All That You Can't Leave Behind, il ritorno alle origini degli U2

Dopo la deriva sperimentale degli anni '90, il nuovo millennio venne inaugurato dagli U2 con il classico All That You Can't Leave Behind

Il 30 ottobre del 2000 gli U2 sono entrati nel nuovo millennio con il decimo album in studio intitolato "All That You Can't Leave Behind".

Forse il disco più importante per i 'nuovi' U2, "All That You Can't Leave Behind" segna un ritorno alle origini per la band irlandese che, reduce dalle sperimentazioni del precedente "Pop", decide guardarsi nuovamente alle spalle.

Quello raggiunto dagli U2 con questo album è uno punto abbastanza comune a molti artisti che, dopo essersi guadagnati a colpi di successo il ruolo di poter fare qualcosa che rischi di far storcere il naso ai fan, fanno una nuova inversione e abbracciano le caratteristiche che ne hanno contraddistinto il sound.

Il disco della maturità potrebbe dire qualcuno o, almeno, il disco della serenità, di quando non hai più la voglia né la necessità di provare cose nuove e decidi di trascorrere le tue serate divano e copertina.

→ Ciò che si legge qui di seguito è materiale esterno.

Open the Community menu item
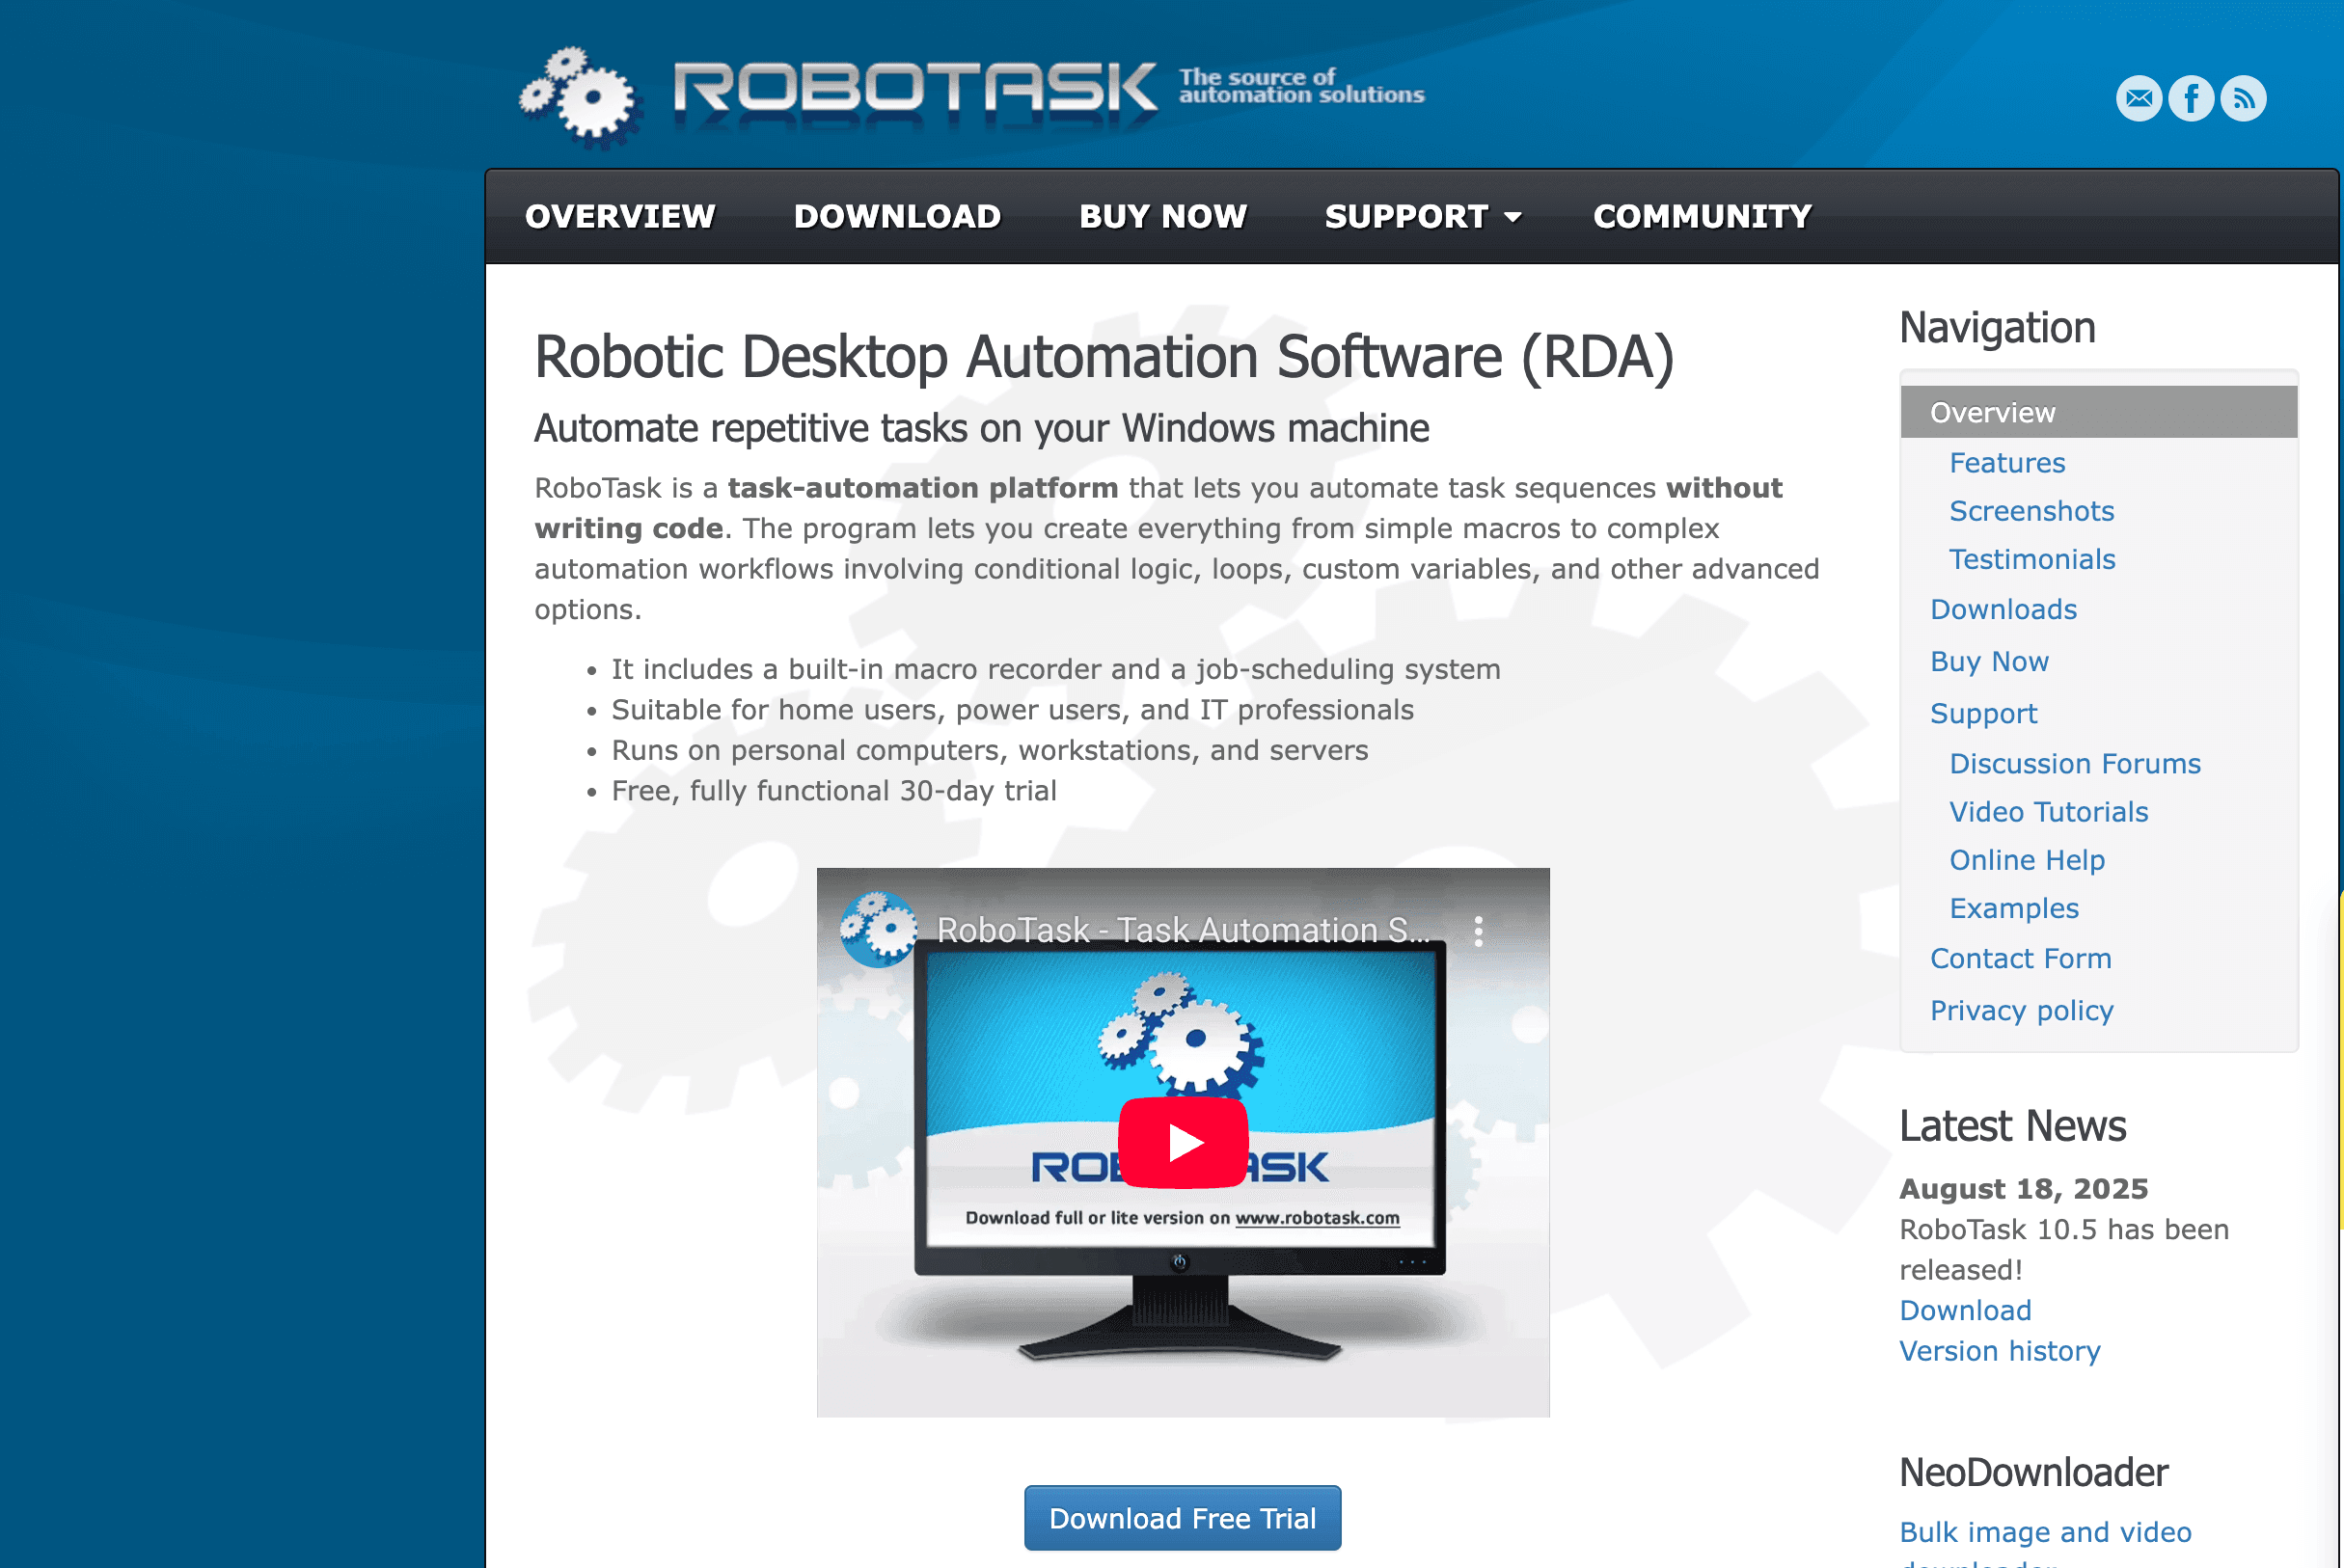point(1702,217)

Ma quando si ha a che fare con maestri del songwriting come Bono, The Edge, Adam Clayton e Larry Mullen, è possibile che il non rischiare non si traduca necessariamente in qualcosa di male.

Il ritorno alle origini dei nuovi U2

La reazione naturale fu prendere una direzione che fosse diametralmente opposta a quella in cui gli U2 si avventurarono con Pop e tornare alle origini, alla scrittura voce e chitarra più semplice possibile, quella in grado di aggiungere classici ad un catalogo già impressionante.

Dopo esperimenti sonori più elettronici e audaci con gli album “Achtung Baby” e “Pop,” Bono, The Edge, Adam Clayton e Larry Mullen Jr. scelgono di riscoprire il rock più classico e melodico, dimostrando ancora una volta la loro abilità di reinventarsi senza perdere l’autenticità.

Messe da parte le stage personality di The Fly e McPhisto che negli anni'90 trasformarono Bono in qualcosa di più di un semplice cantautore, gli U2 tornarono ad essere solo quei quattro ragazzi di Dublino - ora uomini - in grado di scrivere classici immediati e senza tempo.

Importante in questo senso fu anche il cambio di produzione che, al posto di nomi come Flood e Howie B, vide ritornare in cabina di regia il duo composto da Briano Eno e Daniel Lanois, già fautori di opere come "The Joshua Tree" e "Achtung Baby".

L'approccio stesso alla realizzazione del disco fu quello di un tempo, quello di un gruppo di amici chiusi in sala prove per suonare insieme ma, inevitabilmente, lo status degli U2 si mise in mezzo.